[Data items]
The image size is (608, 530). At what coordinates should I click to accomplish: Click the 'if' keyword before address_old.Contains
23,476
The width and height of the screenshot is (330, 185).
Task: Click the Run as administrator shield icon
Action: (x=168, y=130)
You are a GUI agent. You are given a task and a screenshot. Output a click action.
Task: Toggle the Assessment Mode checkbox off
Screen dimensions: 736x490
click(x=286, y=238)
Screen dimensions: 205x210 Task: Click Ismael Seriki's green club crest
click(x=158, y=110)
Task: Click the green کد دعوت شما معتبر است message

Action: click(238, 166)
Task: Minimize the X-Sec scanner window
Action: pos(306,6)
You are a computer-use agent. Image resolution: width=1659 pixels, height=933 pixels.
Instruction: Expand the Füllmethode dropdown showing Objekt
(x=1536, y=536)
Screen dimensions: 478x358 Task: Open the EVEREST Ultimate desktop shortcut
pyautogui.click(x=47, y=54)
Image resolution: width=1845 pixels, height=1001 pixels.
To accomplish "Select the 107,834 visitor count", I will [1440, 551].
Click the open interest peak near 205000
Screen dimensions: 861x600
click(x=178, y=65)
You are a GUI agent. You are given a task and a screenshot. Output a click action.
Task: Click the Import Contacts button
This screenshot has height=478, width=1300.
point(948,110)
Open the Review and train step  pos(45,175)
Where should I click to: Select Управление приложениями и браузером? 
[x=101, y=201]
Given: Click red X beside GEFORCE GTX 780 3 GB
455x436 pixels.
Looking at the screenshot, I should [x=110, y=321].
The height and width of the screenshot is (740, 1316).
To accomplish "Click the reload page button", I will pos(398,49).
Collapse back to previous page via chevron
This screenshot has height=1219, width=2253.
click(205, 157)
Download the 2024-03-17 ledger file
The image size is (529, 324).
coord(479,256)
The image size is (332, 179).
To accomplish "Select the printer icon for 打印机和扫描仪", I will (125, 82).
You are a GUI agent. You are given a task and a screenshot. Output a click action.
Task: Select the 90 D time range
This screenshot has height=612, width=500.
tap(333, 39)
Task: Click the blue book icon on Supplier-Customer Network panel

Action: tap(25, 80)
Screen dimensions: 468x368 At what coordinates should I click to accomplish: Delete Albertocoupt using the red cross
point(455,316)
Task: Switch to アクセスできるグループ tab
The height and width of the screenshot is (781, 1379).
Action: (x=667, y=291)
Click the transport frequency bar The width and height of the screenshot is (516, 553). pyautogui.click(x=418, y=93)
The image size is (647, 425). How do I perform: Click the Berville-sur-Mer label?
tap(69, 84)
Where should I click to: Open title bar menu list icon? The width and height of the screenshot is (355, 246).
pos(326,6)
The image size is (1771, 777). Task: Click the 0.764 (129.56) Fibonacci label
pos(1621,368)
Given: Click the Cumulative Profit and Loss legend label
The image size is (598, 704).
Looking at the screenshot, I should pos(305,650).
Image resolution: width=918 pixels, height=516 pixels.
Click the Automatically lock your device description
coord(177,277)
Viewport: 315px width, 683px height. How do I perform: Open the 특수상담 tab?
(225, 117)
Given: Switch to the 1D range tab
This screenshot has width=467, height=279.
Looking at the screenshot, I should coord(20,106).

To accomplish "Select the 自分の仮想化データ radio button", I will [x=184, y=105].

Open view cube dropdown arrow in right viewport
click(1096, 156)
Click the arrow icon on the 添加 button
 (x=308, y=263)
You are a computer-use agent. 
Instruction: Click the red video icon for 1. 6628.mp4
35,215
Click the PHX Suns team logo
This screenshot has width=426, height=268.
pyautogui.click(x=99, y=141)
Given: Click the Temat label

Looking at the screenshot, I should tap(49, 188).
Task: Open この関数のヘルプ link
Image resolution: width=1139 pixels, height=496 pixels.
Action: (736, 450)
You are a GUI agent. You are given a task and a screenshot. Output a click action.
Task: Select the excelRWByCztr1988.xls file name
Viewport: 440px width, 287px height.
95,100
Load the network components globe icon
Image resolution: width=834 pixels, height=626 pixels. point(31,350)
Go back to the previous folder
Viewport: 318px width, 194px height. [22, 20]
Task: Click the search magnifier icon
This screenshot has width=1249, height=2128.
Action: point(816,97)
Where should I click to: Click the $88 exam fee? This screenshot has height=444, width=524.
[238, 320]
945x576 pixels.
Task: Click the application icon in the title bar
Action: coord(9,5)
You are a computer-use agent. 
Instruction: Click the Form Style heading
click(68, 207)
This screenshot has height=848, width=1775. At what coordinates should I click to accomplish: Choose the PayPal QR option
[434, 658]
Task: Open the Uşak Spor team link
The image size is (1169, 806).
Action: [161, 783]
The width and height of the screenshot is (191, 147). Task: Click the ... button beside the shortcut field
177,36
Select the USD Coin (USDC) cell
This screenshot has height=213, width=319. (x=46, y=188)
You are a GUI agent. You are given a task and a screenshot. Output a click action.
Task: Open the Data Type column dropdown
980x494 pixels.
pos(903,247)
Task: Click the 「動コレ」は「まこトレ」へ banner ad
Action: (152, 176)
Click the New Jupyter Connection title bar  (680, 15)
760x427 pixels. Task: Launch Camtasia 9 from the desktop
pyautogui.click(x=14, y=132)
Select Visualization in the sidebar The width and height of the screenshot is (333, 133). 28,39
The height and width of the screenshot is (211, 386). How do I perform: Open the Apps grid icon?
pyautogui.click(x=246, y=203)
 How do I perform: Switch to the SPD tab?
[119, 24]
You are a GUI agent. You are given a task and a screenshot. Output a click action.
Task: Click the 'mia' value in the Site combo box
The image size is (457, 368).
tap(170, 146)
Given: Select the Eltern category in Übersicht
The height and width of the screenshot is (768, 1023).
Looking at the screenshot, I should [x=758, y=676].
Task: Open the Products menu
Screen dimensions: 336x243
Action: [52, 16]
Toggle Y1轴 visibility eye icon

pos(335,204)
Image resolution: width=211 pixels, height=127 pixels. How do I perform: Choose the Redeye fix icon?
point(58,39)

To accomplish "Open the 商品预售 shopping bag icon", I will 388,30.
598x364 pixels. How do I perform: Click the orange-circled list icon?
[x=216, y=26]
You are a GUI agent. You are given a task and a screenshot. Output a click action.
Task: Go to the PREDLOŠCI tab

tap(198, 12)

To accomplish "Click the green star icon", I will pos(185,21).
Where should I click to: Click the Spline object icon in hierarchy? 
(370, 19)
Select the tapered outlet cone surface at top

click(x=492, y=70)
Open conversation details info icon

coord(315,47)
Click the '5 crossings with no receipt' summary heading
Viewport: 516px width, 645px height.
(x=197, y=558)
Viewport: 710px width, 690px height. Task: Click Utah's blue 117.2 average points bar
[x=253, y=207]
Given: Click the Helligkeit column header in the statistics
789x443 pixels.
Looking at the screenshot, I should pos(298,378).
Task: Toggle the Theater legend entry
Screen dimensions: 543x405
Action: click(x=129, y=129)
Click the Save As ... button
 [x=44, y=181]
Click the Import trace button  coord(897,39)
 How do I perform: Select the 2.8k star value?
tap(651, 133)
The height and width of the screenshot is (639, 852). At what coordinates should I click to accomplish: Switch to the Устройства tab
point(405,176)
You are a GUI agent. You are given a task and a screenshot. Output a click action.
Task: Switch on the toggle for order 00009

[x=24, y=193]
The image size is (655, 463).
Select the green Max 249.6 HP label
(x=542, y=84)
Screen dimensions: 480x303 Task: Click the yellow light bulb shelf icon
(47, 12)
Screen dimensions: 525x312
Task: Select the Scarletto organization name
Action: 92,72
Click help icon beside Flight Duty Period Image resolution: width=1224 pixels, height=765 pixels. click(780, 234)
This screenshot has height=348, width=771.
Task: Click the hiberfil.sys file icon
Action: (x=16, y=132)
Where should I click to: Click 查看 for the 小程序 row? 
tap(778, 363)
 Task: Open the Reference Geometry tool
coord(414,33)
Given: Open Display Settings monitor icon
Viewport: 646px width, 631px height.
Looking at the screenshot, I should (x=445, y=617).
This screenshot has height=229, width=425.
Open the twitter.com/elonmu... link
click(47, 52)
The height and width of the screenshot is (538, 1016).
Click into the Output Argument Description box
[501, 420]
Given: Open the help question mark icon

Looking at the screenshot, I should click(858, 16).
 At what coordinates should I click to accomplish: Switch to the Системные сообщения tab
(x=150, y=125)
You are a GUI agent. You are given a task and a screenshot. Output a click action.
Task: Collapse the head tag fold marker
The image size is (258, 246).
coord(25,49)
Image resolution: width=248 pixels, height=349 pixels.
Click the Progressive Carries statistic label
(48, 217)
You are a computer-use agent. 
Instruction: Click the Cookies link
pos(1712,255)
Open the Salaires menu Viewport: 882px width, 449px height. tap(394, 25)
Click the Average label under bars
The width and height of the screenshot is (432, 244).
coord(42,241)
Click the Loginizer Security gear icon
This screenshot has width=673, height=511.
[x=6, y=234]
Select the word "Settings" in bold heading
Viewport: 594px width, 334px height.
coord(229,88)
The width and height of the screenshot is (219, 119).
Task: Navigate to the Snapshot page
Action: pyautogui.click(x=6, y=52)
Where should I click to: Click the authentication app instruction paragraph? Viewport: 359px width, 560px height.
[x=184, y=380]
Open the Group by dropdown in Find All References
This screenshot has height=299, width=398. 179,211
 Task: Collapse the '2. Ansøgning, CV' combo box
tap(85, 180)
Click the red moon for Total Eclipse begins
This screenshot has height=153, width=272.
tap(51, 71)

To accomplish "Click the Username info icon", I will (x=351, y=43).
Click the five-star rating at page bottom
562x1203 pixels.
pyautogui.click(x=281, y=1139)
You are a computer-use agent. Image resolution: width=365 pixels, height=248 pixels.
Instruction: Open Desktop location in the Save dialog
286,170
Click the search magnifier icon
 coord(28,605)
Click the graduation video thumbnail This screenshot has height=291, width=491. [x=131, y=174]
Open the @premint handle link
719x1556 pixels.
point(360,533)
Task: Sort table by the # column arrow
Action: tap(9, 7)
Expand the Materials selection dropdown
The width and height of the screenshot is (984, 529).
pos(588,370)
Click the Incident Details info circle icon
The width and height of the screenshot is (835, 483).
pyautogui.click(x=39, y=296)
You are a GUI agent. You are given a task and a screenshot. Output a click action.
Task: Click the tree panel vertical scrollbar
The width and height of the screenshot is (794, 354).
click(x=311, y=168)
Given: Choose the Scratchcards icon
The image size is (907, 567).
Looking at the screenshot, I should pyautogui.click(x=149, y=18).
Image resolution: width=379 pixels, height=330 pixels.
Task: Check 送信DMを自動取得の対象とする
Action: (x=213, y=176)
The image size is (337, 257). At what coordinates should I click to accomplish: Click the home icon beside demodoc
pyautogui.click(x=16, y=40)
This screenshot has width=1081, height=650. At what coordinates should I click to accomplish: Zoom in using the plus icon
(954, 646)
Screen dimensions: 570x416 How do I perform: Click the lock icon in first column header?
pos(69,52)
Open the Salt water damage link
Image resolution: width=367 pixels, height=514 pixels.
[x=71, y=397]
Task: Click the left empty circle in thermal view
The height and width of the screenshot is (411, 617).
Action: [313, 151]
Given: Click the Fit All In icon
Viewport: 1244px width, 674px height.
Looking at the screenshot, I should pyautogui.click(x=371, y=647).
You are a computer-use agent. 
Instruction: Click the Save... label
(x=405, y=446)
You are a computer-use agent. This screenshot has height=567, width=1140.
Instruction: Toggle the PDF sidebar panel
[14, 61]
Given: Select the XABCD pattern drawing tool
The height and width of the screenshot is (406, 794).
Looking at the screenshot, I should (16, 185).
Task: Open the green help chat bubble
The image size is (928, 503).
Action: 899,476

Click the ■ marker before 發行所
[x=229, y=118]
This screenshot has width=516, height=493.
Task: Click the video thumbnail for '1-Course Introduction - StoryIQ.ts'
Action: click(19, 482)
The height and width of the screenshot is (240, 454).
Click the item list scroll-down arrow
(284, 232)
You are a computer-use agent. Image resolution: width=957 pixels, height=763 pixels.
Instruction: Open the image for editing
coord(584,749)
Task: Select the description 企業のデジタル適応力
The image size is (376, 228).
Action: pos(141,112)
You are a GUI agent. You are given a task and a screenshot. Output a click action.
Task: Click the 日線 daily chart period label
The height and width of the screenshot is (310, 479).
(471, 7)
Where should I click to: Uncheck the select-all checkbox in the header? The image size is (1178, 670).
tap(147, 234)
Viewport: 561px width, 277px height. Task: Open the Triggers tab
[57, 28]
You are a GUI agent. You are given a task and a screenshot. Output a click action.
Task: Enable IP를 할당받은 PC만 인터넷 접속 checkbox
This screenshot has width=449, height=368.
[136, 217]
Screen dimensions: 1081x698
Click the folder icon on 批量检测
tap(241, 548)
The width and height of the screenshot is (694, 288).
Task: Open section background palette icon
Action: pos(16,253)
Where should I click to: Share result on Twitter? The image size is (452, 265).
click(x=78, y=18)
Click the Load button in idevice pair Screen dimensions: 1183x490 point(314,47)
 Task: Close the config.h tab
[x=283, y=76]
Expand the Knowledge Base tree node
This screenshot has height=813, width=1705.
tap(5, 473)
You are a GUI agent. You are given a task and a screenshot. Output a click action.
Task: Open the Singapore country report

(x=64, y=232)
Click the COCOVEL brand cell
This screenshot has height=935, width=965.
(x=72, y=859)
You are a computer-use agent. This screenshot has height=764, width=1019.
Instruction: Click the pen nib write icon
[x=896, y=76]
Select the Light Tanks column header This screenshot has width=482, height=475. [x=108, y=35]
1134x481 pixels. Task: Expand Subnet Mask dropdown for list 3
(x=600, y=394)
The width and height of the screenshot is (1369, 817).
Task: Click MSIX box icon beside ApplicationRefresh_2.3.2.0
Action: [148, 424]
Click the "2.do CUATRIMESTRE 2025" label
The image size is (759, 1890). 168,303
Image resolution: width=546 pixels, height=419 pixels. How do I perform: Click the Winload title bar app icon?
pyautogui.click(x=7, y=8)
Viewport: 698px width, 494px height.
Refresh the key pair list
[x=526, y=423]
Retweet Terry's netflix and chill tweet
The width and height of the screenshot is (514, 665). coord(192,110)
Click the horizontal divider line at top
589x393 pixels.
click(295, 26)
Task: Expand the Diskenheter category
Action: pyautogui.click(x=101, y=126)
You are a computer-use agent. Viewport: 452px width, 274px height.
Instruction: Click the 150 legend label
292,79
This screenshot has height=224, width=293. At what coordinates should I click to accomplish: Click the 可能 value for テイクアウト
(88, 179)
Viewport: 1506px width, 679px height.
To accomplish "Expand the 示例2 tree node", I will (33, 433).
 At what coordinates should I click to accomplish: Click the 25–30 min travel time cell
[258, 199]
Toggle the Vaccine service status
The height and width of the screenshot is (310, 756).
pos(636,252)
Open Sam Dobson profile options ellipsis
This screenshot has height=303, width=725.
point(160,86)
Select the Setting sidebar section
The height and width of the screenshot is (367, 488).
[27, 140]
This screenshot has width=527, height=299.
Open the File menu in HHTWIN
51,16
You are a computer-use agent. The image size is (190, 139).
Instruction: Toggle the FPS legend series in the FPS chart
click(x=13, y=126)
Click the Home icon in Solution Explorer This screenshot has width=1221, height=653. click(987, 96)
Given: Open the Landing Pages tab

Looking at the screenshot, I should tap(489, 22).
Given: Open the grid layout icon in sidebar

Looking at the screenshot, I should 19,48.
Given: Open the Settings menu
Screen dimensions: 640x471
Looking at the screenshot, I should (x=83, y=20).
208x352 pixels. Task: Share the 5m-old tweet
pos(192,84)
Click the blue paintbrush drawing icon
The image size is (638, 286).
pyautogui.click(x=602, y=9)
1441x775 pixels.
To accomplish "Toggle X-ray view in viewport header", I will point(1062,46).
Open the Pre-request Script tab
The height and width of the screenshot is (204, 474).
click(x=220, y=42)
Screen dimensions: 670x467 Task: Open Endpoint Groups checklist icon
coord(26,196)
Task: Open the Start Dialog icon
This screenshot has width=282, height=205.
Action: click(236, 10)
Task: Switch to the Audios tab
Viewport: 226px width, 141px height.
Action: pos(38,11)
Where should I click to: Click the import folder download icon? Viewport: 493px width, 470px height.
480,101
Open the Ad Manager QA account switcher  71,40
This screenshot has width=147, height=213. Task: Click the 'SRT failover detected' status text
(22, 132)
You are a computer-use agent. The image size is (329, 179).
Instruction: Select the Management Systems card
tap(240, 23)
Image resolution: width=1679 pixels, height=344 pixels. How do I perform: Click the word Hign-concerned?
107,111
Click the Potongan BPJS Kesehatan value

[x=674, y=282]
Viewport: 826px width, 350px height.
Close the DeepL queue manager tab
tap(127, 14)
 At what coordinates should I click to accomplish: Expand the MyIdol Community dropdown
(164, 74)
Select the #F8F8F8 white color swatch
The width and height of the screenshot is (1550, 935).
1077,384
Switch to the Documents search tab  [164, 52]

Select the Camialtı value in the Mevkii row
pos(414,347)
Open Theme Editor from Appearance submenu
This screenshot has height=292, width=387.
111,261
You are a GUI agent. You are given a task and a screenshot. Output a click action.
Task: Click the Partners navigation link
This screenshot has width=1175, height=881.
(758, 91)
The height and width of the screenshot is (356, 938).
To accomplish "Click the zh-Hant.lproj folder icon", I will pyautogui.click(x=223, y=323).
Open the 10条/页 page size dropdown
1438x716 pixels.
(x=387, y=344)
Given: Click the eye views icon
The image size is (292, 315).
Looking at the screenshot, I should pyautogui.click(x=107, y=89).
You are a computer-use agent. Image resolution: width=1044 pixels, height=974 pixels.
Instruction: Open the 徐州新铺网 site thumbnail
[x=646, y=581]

What this task involves: Among the entries above, locate the lines containing "You are a computer-use agent. Image resolution: width=1659" and "Image resolution: width=1845", and transcribe exactly those two lines and all lines between.

Response to the exercise:
You are a computer-use agent. Image resolution: width=1659 pixels, height=933 pixels.
Instruction: Expand the Füllmethode dropdown showing Objekt
(x=1536, y=536)
Screen dimensions: 478x358 Task: Open the EVEREST Ultimate desktop shortcut
pyautogui.click(x=47, y=54)
Image resolution: width=1845 pixels, height=1001 pixels.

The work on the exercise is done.